There’s a straight line you can draw from Jane Austen’s concern with the commodity model of marriage down to Betty Freidan’s Feminine Mystique. Because taking out the Canonical White Male capstone from the pyramid of kyriarchal literature still leaves all the other levels of the hierarchy in place. Women who have privilege will take up more narrative space than women without. This is not to say subversive things do not happen in books written by privileged white women; it is only to say that this is a limited conversation, and a less than universal empowerment.

Treating visibility as a zero-sum game is a failure of empathy we have seen over and over again: in publishing, in movies, in games. In the women’s suffrage movement, which as bell hooks shows explicitly rejected black women’s participation, even as black women were being rejected from participating in the abolition of slavery: white women counted, and black men counted, but black women didn’t. Black women, of course, kept participating anyways — they just aren’t historically celebrated for their labor. (See: Ida B. Wells.)

Now we’re seeing this same dynamic in romance, right out in the open at conferences and on social media. White women — because yeah, romance authors and publishers are mostly white, and anyone who gets defensive about this fact is not helping — push back against the call to diversify the genre because they’re used to defending it from the attacks of more privileged men. They have a readymade set of romance-defense rhetorical tools at the ready, whether it’s “laughing all the way to the bank” or “written by women, for women.”

They also push back against diversity because white privilege makes it easy to believe that women of color don’t count.

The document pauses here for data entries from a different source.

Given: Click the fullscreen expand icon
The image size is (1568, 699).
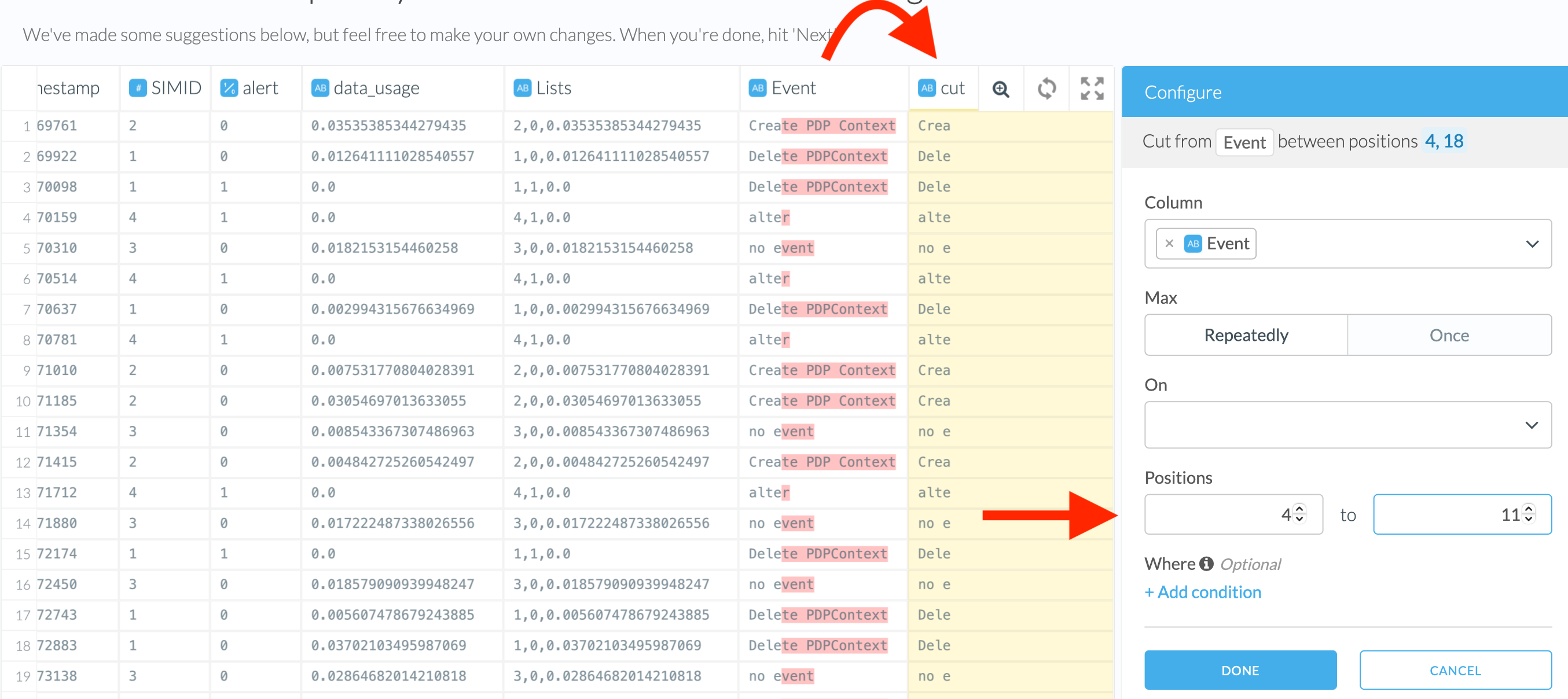Looking at the screenshot, I should click(1092, 89).
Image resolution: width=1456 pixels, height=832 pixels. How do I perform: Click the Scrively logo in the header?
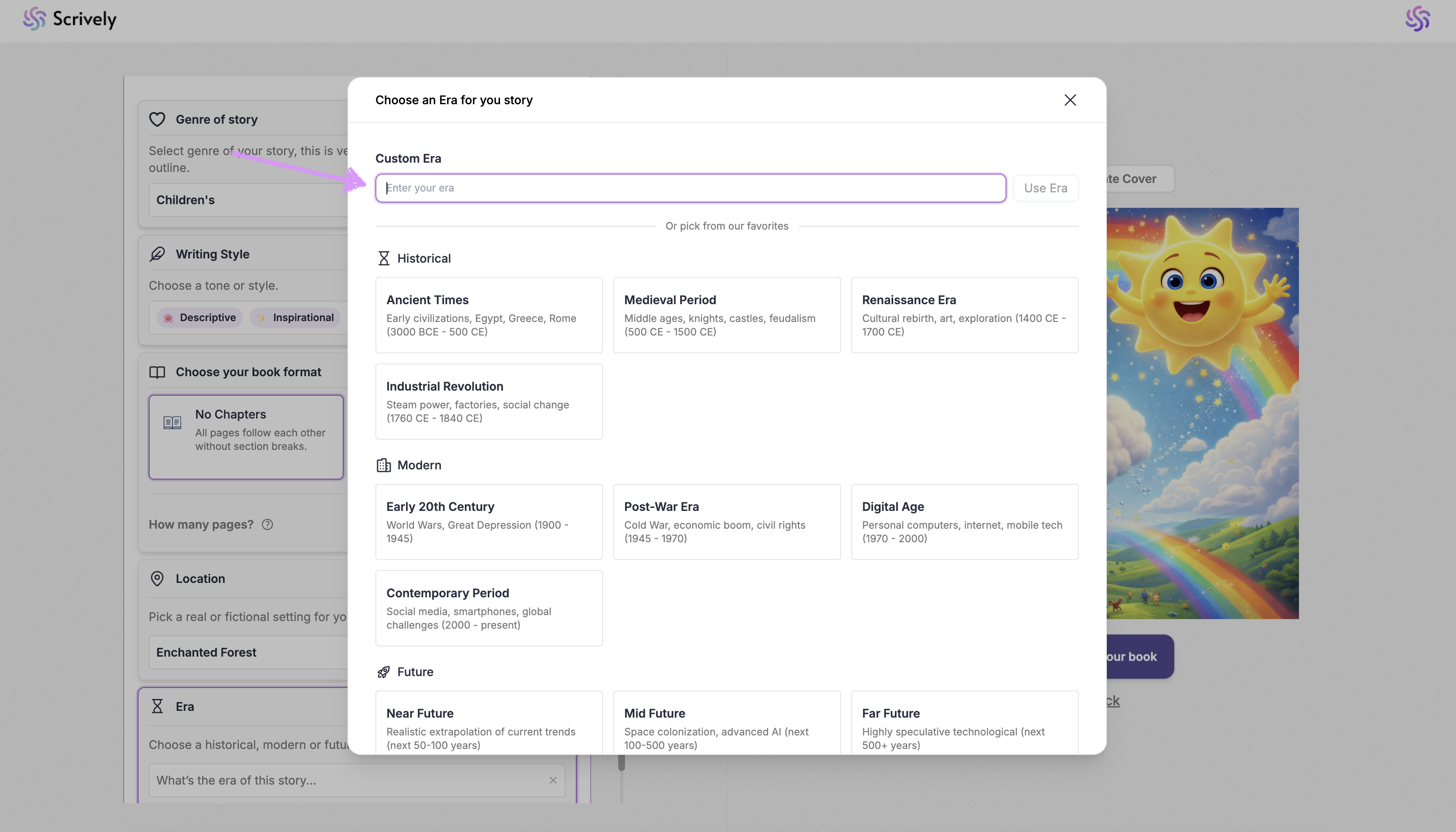(x=69, y=19)
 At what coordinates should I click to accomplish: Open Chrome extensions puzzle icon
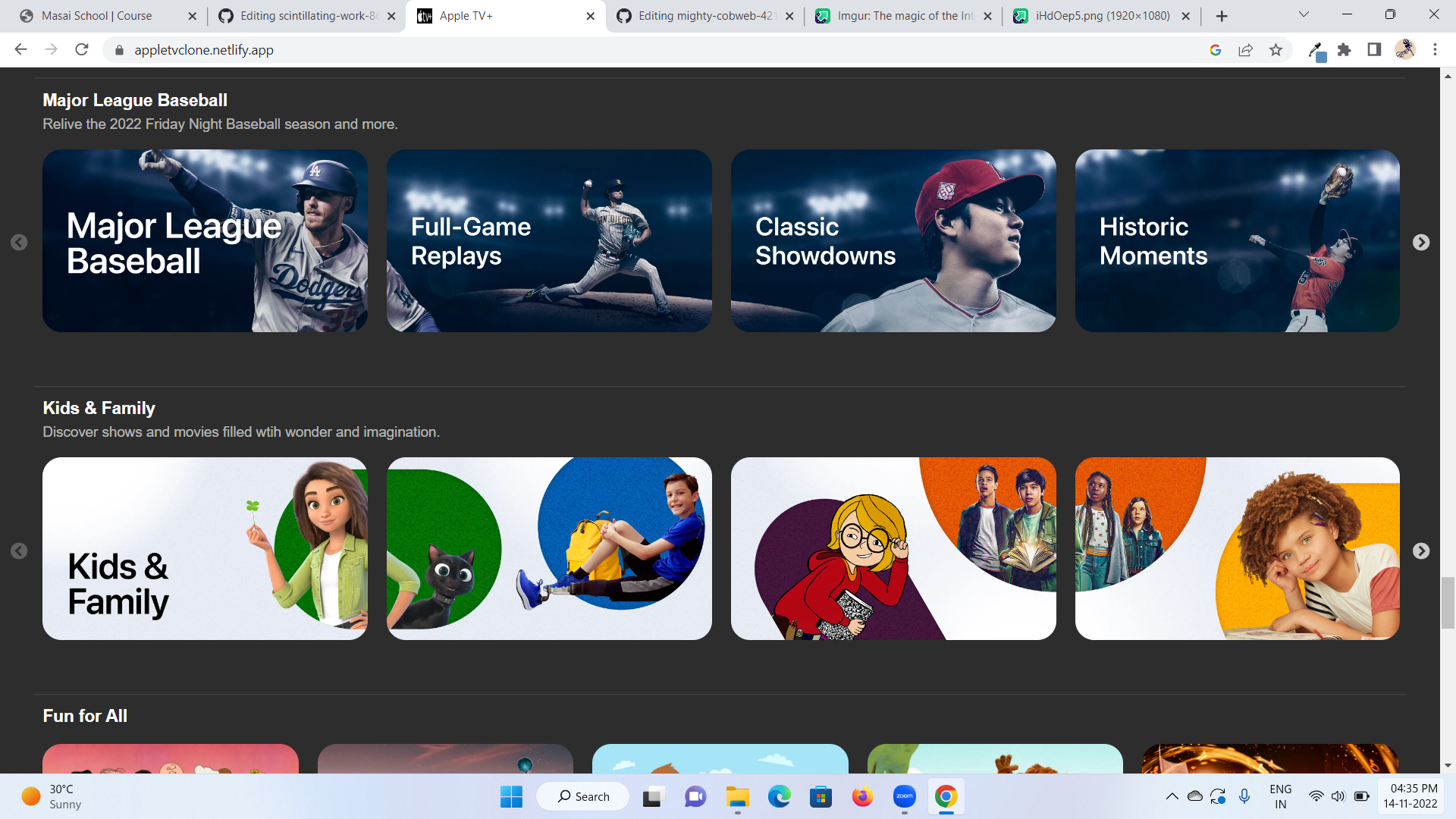click(x=1344, y=50)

It is impossible to untangle these two motivations from each other, since they come from a single system.

Racism is not just about police violence and starred-out slurs: racism is equally manifest in that knee-jerk, quiet little voice that whispers outsider when a woman of color asks for more heroines of color in romance. And if she writes heroines of color in her own stories, with happy endings? If she courts publishers or agents and markets her work? She’s taking our readers. Because white privilege tells us over and over that a woman of color cannot possibly be an insider herself. She doesn’t count. Not as a writer, and not as a woman. Not really. Not like us.

That voice is all the harder to uproot for being quiet.

 

It is impossible to overstate how much of this is tied up with money. Romance is big money for white women — one of the few genres where a woman’s name on the cover is not an automatic liability to sales. Meanwhile more and more books are appearing every year, while we all feel we have to write faster and faster, and prices and royalties fall lower and lower. Meanwhile women of color have a much larger wage gap than white women, and as a result can less easily spare time for activities without an immediate financial benefit — such as writing romances. Or self-publishing romances. They have to fight to enter the market, and fight to stay in it. This can be damn exhausting, and no wonder.

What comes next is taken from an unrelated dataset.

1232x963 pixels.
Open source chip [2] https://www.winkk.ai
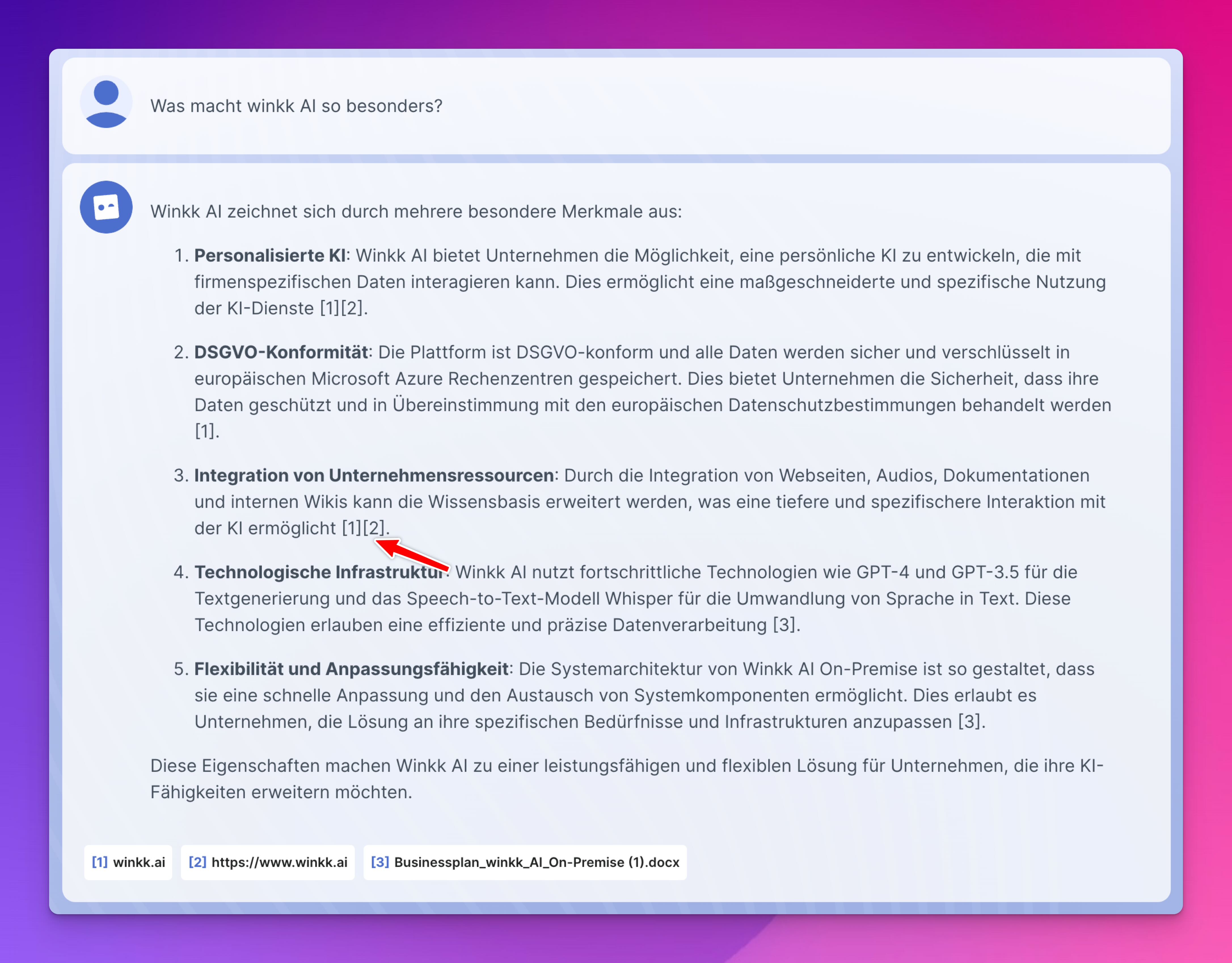pos(267,863)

All because white women fucking forget that women of color count as women. As readers and insiders. As authors. As heroines.

We all have a need to be visible in the stories we tell. We as an industry need to be better at including all voices — not least because we are an industry, not a group of friends who get together over red wine and shirtless Hiddleston pics. An industry means money, and money means that when we shut out women of color, we do so in a way that actively privileges our lives and livelihoods over theirs. It is disingenuous to pretend that this is only about what types of stories we like to read: you cannot rail against ebook piracy and then claim it’s a total coincidence you only choose to read white authors.

You don’t have to apologize for your privilege, if you have it — but you can’t use it as a weapon against those who don’t. You can’t hide behind it, either, and claim you’re only being civil or professional.

Either you’re in this business for everyone, or you’re only out for yourself.